Electric car sales double as insurance costs fall
More than twice the number of battery electric vehicles have been sold this year compared to 2019, while less than half the number of diesel cars were sold in 2020.
Figures from the Society of Motor Manufacturers and Traders (SMMT) reveal that 86,291 pure electric cars were registered, up from 37,850 during 2019.
Based on November’s figures alone, sales saw a 122% uplift from 4,652 in November 2019 to 10,345 in the same month of 2020.
November also saw more plug-in electrified vehicles sold than diesel ones (18,062 compared to 15,925). This is the first month this has happened, according to the RAC, excluding April 2020 when dealer activity all but ceased as a result of the first coronavirus restrictions.
Sales of battery electrics represented 5.8% of all vehicles registered in 2020 compared to 1.6% last year. The RAC estimates that since 2010 a total of 185,137 pure electric cars have been registered for use on the UK’s roads, along with 223,384 plug-in hybrid cars.
By contrast, diesel sales fell sharply over the same period (58%) from 583,488 in 2019 to 246,389 in 2020.
‘Watershed moment for new car sales in UK’
RAC data insight spokesman, Rod Dennis, said: “We may well now be reaching a watershed moment when it comes to new car sales in the UK – taking the anomalous month of April aside when dealers were forced to shut because of the pandemic, November saw more plug-in cars registered than diesel cars. The rise in demand for plug-in electrified vehicles appears to partly be taking place at petrol and diesel’s expense, with the latter as a result of concerns over harmful nitrogen dioxide emissions.
“As we move beyond the pandemic, 2021 is set to be a critically important year when it comes to understanding the appetite drivers have for ‘going electric’. With more electric cars coming onto the market, it will be interesting to see if this rise in sales will be sustained or whether the negative economic outlook has the unfortunate effect of quelling demand.”
However, Dennis added that the rise in the number of battery electric cars on the roads is also translating into more breakdowns as drivers reach a faulty charge point or who run out of charge.

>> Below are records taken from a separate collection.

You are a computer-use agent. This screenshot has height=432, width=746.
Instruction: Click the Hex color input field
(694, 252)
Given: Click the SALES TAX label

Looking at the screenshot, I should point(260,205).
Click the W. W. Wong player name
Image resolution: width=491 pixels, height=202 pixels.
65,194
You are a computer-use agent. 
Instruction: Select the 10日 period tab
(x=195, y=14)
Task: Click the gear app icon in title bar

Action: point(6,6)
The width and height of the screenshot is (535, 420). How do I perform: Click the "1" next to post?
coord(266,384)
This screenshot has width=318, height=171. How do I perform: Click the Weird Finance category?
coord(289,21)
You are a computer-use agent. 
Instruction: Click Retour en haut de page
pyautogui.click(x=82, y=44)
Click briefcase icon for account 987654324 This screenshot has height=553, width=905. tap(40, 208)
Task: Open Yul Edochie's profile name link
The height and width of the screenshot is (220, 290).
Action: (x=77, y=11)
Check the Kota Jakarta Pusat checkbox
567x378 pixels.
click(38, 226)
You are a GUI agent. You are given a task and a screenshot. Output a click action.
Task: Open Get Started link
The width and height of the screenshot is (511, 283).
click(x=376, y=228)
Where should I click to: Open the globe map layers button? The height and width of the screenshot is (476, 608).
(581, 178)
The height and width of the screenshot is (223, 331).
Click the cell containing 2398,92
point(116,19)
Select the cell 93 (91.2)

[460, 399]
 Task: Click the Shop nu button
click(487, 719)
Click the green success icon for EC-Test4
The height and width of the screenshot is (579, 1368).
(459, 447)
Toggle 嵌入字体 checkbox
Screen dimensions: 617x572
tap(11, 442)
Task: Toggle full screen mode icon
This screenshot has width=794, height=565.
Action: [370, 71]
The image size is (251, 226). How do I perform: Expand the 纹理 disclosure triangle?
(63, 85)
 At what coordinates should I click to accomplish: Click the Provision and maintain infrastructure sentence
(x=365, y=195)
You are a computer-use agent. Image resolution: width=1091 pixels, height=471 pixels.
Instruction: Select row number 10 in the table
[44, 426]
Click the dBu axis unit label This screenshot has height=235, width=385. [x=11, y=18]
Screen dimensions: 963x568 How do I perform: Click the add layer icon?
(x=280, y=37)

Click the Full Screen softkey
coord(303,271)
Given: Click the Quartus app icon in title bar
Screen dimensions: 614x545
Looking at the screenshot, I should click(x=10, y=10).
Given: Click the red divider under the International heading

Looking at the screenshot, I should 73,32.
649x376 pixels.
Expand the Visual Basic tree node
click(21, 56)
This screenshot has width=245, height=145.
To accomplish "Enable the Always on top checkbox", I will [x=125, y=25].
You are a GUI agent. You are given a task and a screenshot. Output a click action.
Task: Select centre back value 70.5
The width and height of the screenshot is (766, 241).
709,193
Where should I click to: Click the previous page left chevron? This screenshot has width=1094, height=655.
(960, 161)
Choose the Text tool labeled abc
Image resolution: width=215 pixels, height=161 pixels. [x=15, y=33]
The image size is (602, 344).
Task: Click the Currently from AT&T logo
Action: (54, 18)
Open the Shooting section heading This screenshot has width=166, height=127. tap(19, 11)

Electric car premiums £90 cheaper than petrol and diesel cars
Separate analysis revealed the average annual premiums for electric vehicles stood at £629 over the past year, compared to £718 for petrol and diesel cars.
As such, they’re nearly £90 a year cheaper to insure, on top of the usual fuel and road tax savings.
The figures from comparethemarket.com revealed that over the past year, the average insurance cost for electric cars has fluctuated, peaking at £691 in December 2019 before dropping to £592 in April 2020 at the start of lockdown.
The comparison site added that if a driver were to switch to the cheapest premium for an electric car from a regular vehicle, they could save £191.
Dan Hutson, head of motor insurance, comparethemarket.com, said: “Although electric cars represent a small proportion of the total car market, the popularity of greener vehicles is growing at a rapid rate. When the technology initially emerged to challenge the status quo, the cost of electric cars acted as a deterrent with prices significantly higher than traditional models. However, our data indicates that electric cars bring significant financial as well as environmental benefits, which will be welcome news given the target to phase out new petrol and diesel cars by 2030. For those looking to save money or considering buying a new car, switching to an electric car could be an attractive option considering the savings on insurance, fuel and tax.”
Last month the government fast-tracked the ban on the sale of new petrol and diesel cars to 2030 – 10 years earlier than initially envisaged.